Wednesday, September 28, 2005

"Do as I say" alert

Here's hoping the President doesn't fall for the sucker play that the Senate's Democrats and even some squishy Repubs are setting up: the notion that only a "moderate" could replace Justice O'Connor. This is a crock, as former Pres. Clinton well knows. Why? He replaced Justice Byron White, who was one of two dissenters in Roe v. Wade (Rehnquist was the other), with ultra-liberal Ruth Bader Ginsburg.

Manuel Miranda sums it up:

The call for balance is vapid given that a president is elected with the understanding that he will nominate someone to the Supreme Court in keeping with his judicial philosophy. George W. Bush made this a cornerstone of his campaigns. If a national election is not sufficient to gauge public opinion, a Gallup poll in July found that 70% of Americans want the high court either to be more conservative or to stay as conservative as they perceive it now to be. An Opinion Dynamics poll one week later asked this question: "When a Supreme Court justice retires, do you think the president has an obligation to replace the retiring justice with another justice with similar legal and political views?" An overwhelming 67% said no. The president is on sound footing if he leans to the right.

Not surprisingly, there is also a double standard. In 1993, when President Clinton needed to replace the retiring associate justice Byron White, a John Kennedy appointee who had been one of two dissenters in 1973 (together with Justice Rehnquist) on Roe v. Wade, no one called on him to maintain the "balance" of the court. He nominated the most pro-abortion feminist activist he could find. Ruth Bader Ginsburg was then confirmed by the Senate with a vote of 96-3.

But the left is so reliant on its balance argument that when Republican senators, and this writer, pointed out that Justice Ginsburg had posited that prostitution was constitutionally protected and that the age of consent should be lowered to 12, the same people who have distorted the records of Bush judicial nominees echoed in outrage and obfuscation. The problem is that it's true.

In papers Ms. Ginsburg wrote while she worked for the ACLU, she argued against criminalized prostitution and said that it was "arguably within the zone of privacy protected by recent constitutional decisions." In lawyer-speak that means that she, at least, tended to think prostitution fell under the constitutional right to privacy. She did not say "some would argue" or that it was "arguably not within the zone of privacy." And if arguably Mrs. Ginsburg did not aim, as her defenders say, to lower the age of consent, she was guilty of sloppy lawyering when she recommended that a statutory-rape law that had the consent age at 16 be replaced by a proposal that had it at 12.

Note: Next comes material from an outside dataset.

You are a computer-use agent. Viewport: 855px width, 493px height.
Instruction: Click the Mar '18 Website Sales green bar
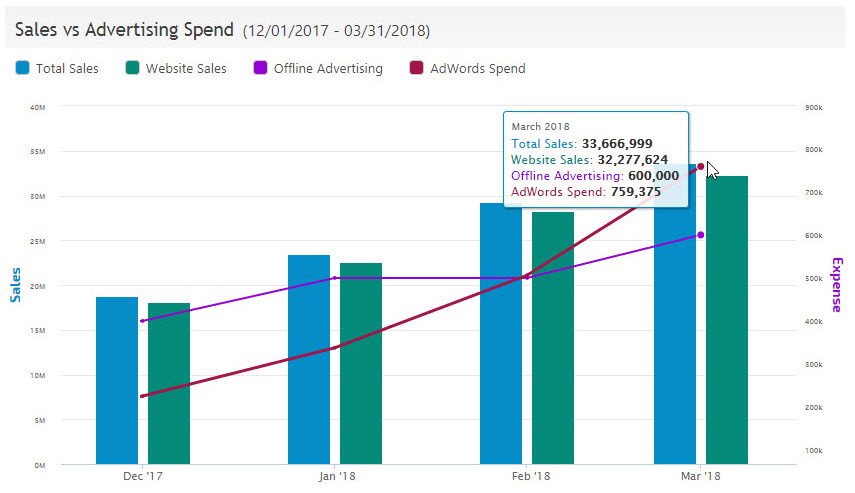[x=727, y=320]
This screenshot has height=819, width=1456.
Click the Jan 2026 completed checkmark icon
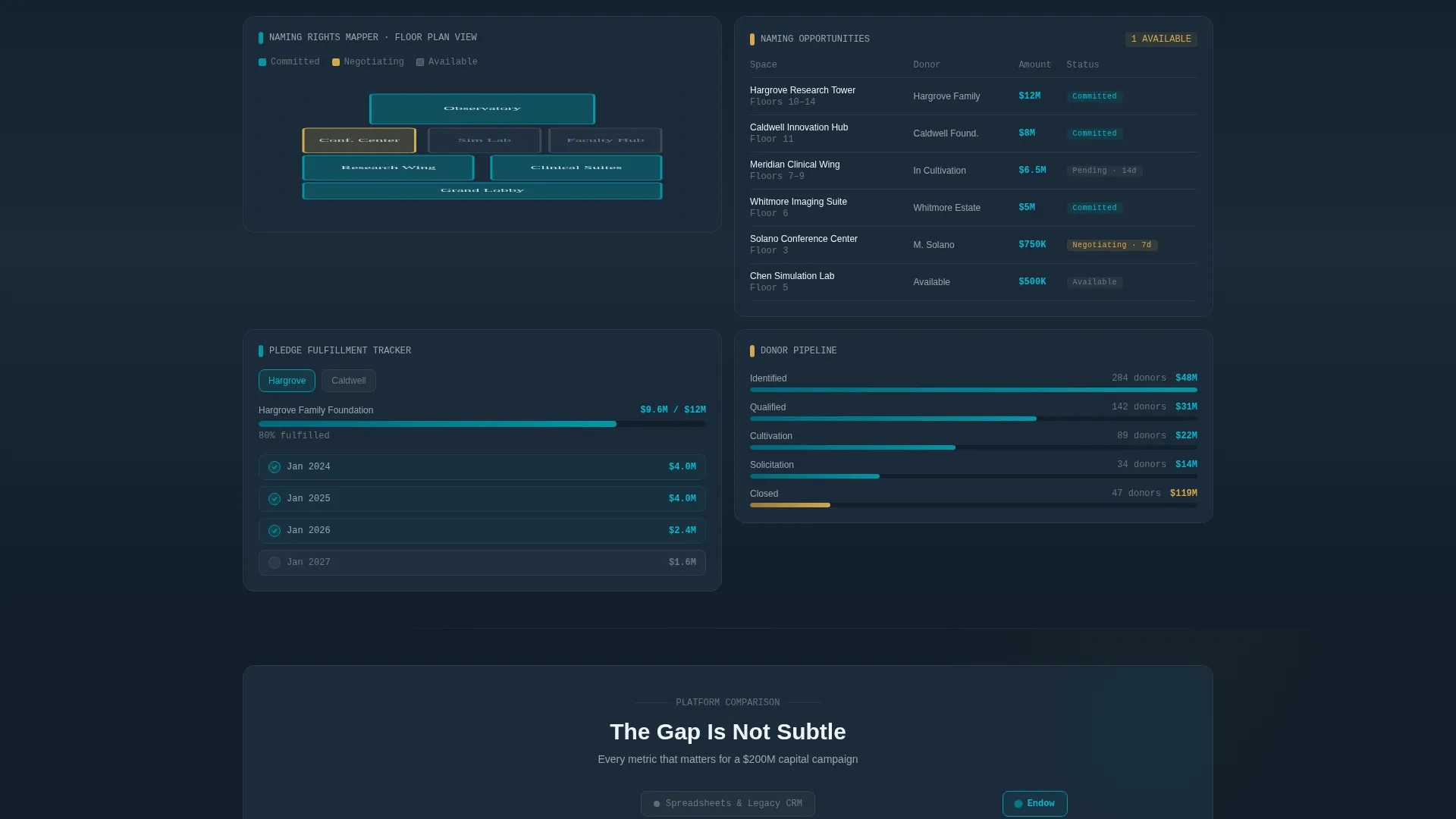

But that is not all. The woman nominated to replace Roe's leading dissenter, Byron White, was not only pro-abortion, she wrote that the federal government should be constitutionally required to subsidize elective abortions. She urged coed prisons; criticized the Boy and Girl Scouts for perpetuating "gender" stereotypes; and suggested that "Parents Day" might replace Mother's and Father's day. Ms. Ginsburg had also opined that a law restricting the rights of bigamists "is of questionable constitutionality since it appears to encroach impermissibly upon private relationships."

Of course, when they confirmed Justice Ginsburg, liberals did not worry about balance. Actually, if not for their double standard, one might think that they had no standards at all.